### Textauszug
>>

Im Frühjahr 2020 verbot das Bundesinnenministerium die Organisation sowie die Nutzung ihrer Kennzeichen wegen Verstoßes gegen die verfassungsgemäße Ordnung. Gleichwohl setzte die Angeklagte ihr Wirken als zentrale Führungsfigur der in ihrer ideologischen Ausrichtung unveränderten GdVuSt fort. Sie verbreitete die Vereinsideologie auf Veranstaltungen und warb dafür im Internet unter Nutzung der verbotenen Symbole. Außerdem stellte sie weiter die genannten Urkunden aus, wodurch sie im Tatzeitraum wenigstens 80.000 € vereinnahmte. Als "Generalbevollmächtigte" der GdVuSt beziehungsweise "Rechtsanwältin Dr. Wonneberger" auftretend, verfasste und verbreitete die Angeklagte zudem Texte, in denen sie unter anderem jüdische und muslimische Mitbürger als "unmoralische, unethische Wesen" bezeichnete und ihnen ihr Existenzrecht als gleichwertige Personen der deutschen Gesellschaft absprach. Zuletzt zählte die Gruppe etwa 500 Mitglieder. Auf Telegram folgten der Angeklagten über 2.000 Nutzer.

<<

### Inhalt des Datensatzes
>>

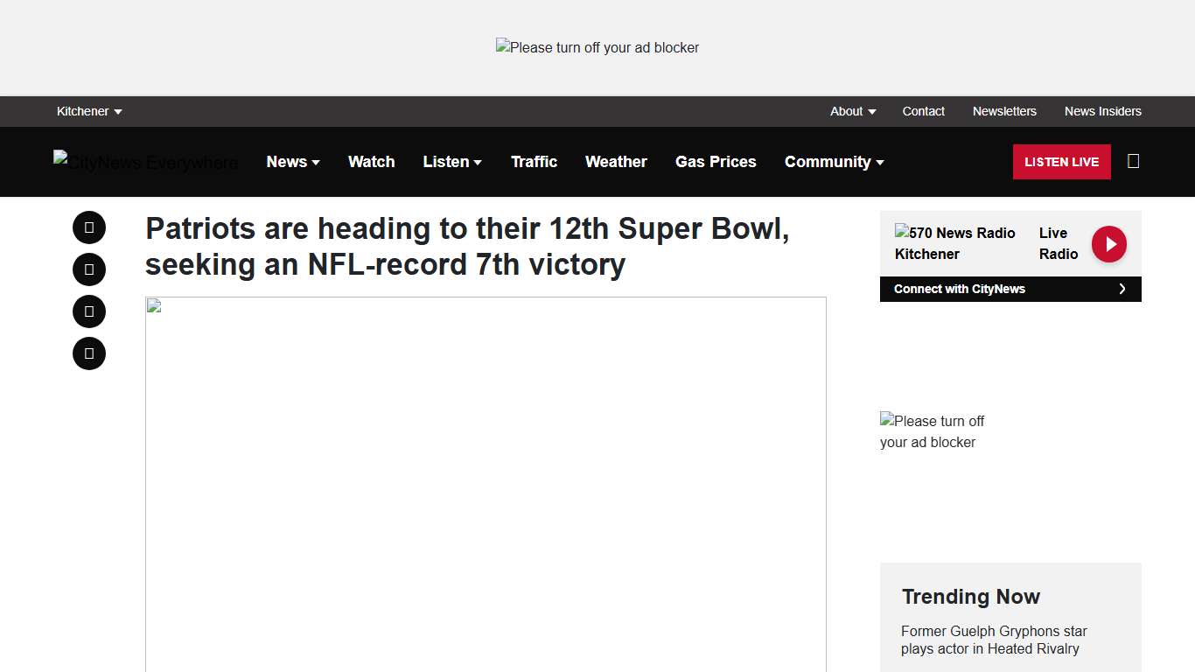Image resolution: width=1195 pixels, height=672 pixels.
Task: Expand the News menu in the navigation bar
Action: coord(293,162)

<<

### Aufgaben
A – Wie viele Mitglieder hatte die GdVuSt laut dem Textauszug zuletzt?
B – Setze bitte den Textauszug über das Verbot der GdVuSt fort.

### Lösungen
A – Etwa 500 Mitglieder.

B –
Der für Staatsschutzsachen zuständige 3. Strafsenat des Bundesgerichtshofs hat die hiergegen gerichtete Revision der Angeklagten verworfen, was den Schuldspruch angeht. Diesen hat er lediglich sprachlich dahin präzisiert, dass die Angeklagte den Verstoß gegen das Vereinigungsverbot "als Rädelsführer" beging. Den Rechtsfolgenausspruch hat er auf Antrag des Generalbundesanwalts aufgehoben. Der Einziehungsausspruch hat rechtlicher Überprüfung nicht standgehalten, weil die einzuziehenden Objekte in der Urteilsformel nicht hinreichend bezeichnet sind, unklar geblieben ist, ob es sich dabei um der Angeklagten gehörende oder zustehende Tatmittel handelte, und das Landgericht kein Ermessen ausgeübt hat. Dieser Rechtsfehler hat sich auch auf den Strafausspruch ausgewirkt. Über die Einziehung und die Strafzumessung wird deshalb eine andere Strafkammer des Landgerichts neu zu entscheiden haben.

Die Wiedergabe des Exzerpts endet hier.